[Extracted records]

__________

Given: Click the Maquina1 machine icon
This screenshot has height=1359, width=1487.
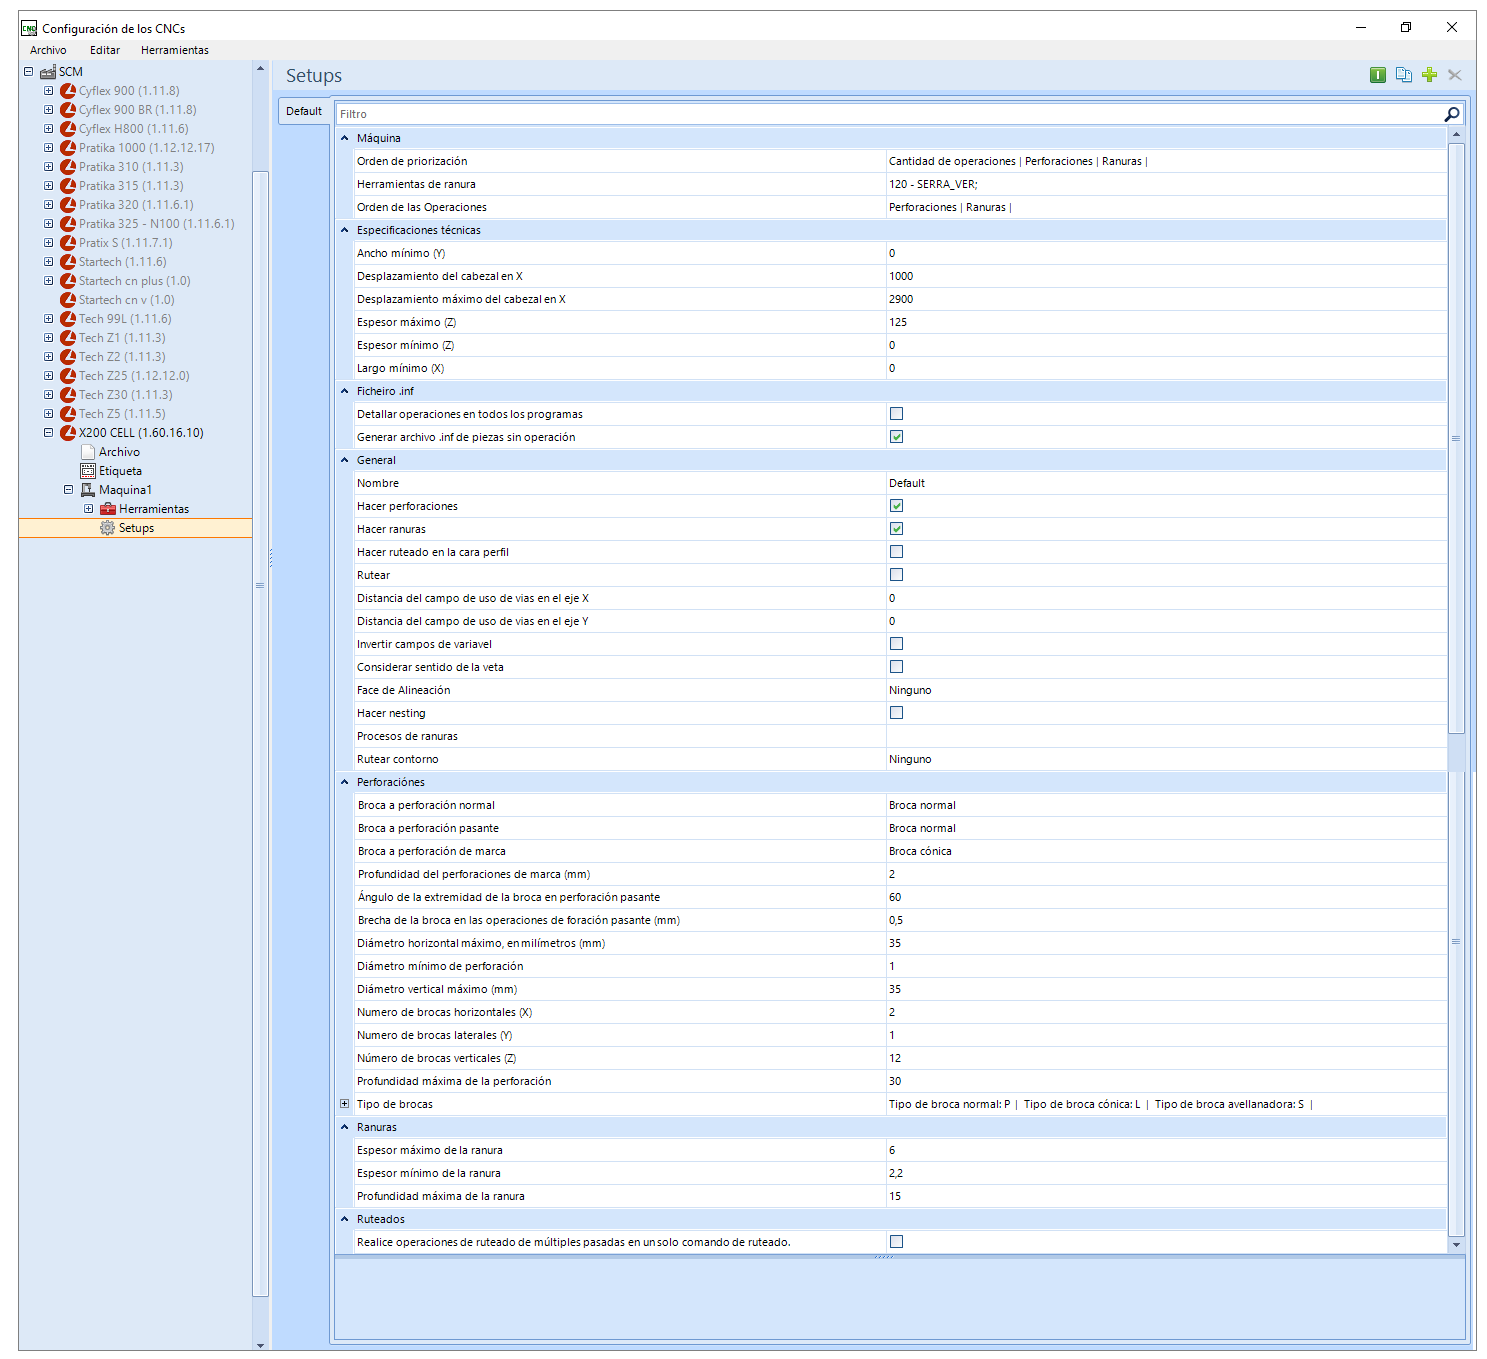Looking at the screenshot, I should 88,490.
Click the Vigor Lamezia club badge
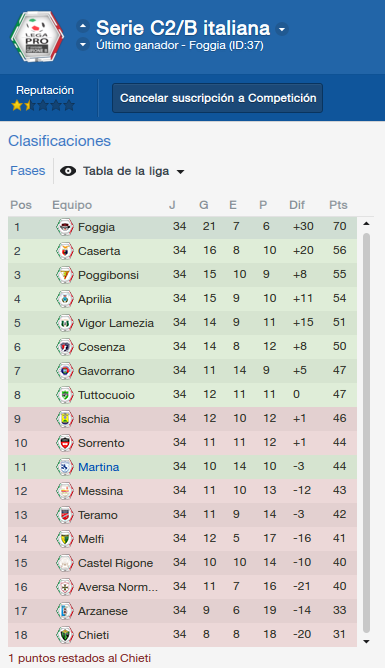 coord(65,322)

__________

Quote all the lines above exactly as given. Do not include the pictures.

REPLY TO THE TASK:
Given: Click the Maquina1 machine icon
This screenshot has height=1359, width=1487.
Looking at the screenshot, I should 88,490.
Click the Vigor Lamezia club badge
 coord(65,322)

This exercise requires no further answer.